Mushin Hasan sits over a broken stone tablet, face sunk in his hands as a streak of light seeps past an emerald-tiled pillar. An employee at the Iraq National Museum, he surveys the dust and shredded documents around him on April 13, 2003, days after the U.S. invasion of Baghdad. The photographed despair is part of “Catastrophe! The Looting and Destruction of Iraq’s Past.” The University of Chicago Oriental Institute exhibit showcases the loss of culture and history during Operation Iraqi Freedom, when U.S. inaction and an illicit art trade allowed the looting of artifacts as old as civilization itself.
An apparently simple stone statue, four pieces of clay refuse and intricately designed “beads” are displayed alongside a picture of a ransacked Iraq National Museum. But “Catastrophe!” shows that these pieces of Mesopotamia’s cultural past, like many items looted in 2003, actually carry meaning and context that is easily lost amidst war and theft. The difference is that these particular items were excavated with permission of the Iraqi government in the 1930s.
“Our real motivation is to explain the importance of archaeological context, how that’s lost when looting displaces an artifact from its original surroundings and obscures its relationship to other objects,” says Geoff Emberling, museum director for the Oriental Institute.
A tan, gypsum statue of a person stands with hands folded and wide, almond-shaped eyes gazing upwards. Though more than 4,000 years old, the “perpetual adoration” effigy’s apparent awe reflects an ethos that continues in religion today. Archaeologists found it in a temple dedicated to Abu, the Sumerian god of vegetation and fertility. The cylindrical “beads” are quartz and stone seals, rolled over clay to mark documents and seal containers in some of the world’s first archives and warehouses.
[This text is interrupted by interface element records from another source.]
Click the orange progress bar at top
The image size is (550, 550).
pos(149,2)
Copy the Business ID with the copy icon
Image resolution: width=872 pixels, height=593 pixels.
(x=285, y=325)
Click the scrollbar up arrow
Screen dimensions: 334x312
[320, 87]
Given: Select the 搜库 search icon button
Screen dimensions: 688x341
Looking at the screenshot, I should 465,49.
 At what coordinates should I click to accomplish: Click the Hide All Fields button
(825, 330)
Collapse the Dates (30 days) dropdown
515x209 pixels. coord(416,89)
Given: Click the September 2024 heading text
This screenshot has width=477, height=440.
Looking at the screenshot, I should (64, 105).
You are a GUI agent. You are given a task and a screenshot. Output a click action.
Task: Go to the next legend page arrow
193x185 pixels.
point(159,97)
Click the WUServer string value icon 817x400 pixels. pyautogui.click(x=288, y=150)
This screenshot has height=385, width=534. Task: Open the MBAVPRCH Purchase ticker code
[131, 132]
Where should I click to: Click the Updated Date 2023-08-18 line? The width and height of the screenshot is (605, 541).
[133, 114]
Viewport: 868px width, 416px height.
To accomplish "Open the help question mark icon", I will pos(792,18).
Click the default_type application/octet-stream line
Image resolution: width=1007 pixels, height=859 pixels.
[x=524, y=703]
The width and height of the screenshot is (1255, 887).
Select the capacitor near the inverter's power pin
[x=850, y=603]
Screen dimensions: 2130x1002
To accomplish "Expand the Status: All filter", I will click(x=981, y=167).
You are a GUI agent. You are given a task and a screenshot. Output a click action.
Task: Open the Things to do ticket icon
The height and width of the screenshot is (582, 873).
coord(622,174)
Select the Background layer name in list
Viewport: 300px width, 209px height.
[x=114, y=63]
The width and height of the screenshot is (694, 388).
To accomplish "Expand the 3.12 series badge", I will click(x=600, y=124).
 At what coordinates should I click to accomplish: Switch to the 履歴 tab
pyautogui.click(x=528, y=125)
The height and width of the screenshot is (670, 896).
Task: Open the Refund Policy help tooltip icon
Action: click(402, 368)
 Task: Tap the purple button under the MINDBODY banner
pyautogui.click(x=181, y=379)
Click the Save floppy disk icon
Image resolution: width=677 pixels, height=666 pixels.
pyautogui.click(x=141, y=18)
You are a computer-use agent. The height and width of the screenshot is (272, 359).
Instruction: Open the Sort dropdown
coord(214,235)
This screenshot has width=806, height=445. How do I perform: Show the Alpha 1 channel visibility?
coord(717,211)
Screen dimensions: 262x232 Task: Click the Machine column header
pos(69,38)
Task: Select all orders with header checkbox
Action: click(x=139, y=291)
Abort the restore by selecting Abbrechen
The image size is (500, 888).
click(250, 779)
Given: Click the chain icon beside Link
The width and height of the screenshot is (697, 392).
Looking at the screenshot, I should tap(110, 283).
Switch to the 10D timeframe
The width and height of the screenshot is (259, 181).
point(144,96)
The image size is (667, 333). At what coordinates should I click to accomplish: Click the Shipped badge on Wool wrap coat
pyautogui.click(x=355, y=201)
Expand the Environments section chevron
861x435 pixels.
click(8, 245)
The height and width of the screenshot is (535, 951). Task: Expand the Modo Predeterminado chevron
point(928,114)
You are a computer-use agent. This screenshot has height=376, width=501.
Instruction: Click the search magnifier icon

The four clay tablets are etched with wedge-shaped cuneiform, humanity’s first known writing system, to detail the duties of the Abilulu family. Four generations of men, from 2926 B.C.E to 1920 B.C.E., were field surveyors and administrators of a palace real-estate archive. It seems the bureaucratic ethic connects thousands of miles and years separating these ancient worldviews from our own.
Blame for the looting in Iraq is muddied between U.S. failure to protect artifacts, the looters themselves and the private art collectors and dealers who make the most profit. Emberling notes that a Mesopotamian lion statue sold last December nabbed $57 million at a Sotheby’s art auction in New York. “Catastrophe!” highlights U.S. negligence before and after the start of the
Iraq war.
“I think that our inattention to the ongoing problem has the potential to be one of the long-lasting legacies of the U.S. invasion of Iraq,” says Emberling.
An exhibition poster describes how former director of the Iraq National Museum, Donny George, warned the U.S. State Department weeks in advance of the April invasion that antiquities would be vulnerable. Museum associates dutifully moved scores of ancient manuscripts and archives in underground bunkers before the world watched twenty-four-hour TV news coverage of thieves taking advantage of a freshly invaded Baghdad.
After requests from Iraq National Museum staff, U.S. troops secured the building April 16, 2003. But the Iraq National Museum’s investigation counted more than 15,000 missing artifacts, and only several thousand of which have been recovered.
Former U.S. Defense Secretary Donald Rumsfeld said of the looting, “Democracy is messy. Stuff happens.” Anarchy is messy too. As U.S. neo-conservatives ironically rambled about the democratic rebuilding of Iraqi society, its very foundations were crumbling or being stolen. An exhibition photograph shows coalition forces casually bulldozing ancient ruins Samara in order to build a roadblock.
Many other archaeological sites are still in danger of being looted and destroyed by an ongoing insurgency, Emberling says. Much of the money made by looters is allegedly used to buy weapons. Building blocks of ancestral society become commodities for destruction.
“Catastrophe!” does display superficial attempts by U.S. forces to hinder the looting and trade of antiquities. On display are playing cards produced by the Department of Defense that give U.S. soldiers visuals of Iraqi artifacts that have been stolen. A U.S. military poster lists the “Top 30” stolen artifacts from the Iraq National Museum. An executive order prohibiting the import and destruction of Iraqi antiquities was amended into U.S. customs law on April 30, 2008.
But the Oriental Institute seeks to build on the often inadequate protection of antiquities, advocating U.S. ratification of the 1954 Hague Convention. To complement U.S. customs law’s ban on imports, the convention is an internationally binding ban on the export of antiquities from Iraq. It also requires parties such as the U.S. to work with Iraqi authorities to protect archaeological sites. Visitors to the exhibit can sign letters to Senators Barack Obama and Dick Durbin urging the U.S. Senate to ratify the 1954 Hague Convention.
“I understand why this might not be considered a high priority. We are concerned about the lives being lost every day,” Emberling says. “But as an archaeologist, I think it’s necessary to take a long view of history and realize how this will be a loss for generations to come. Protecting antiquities requires a relatively small effort.”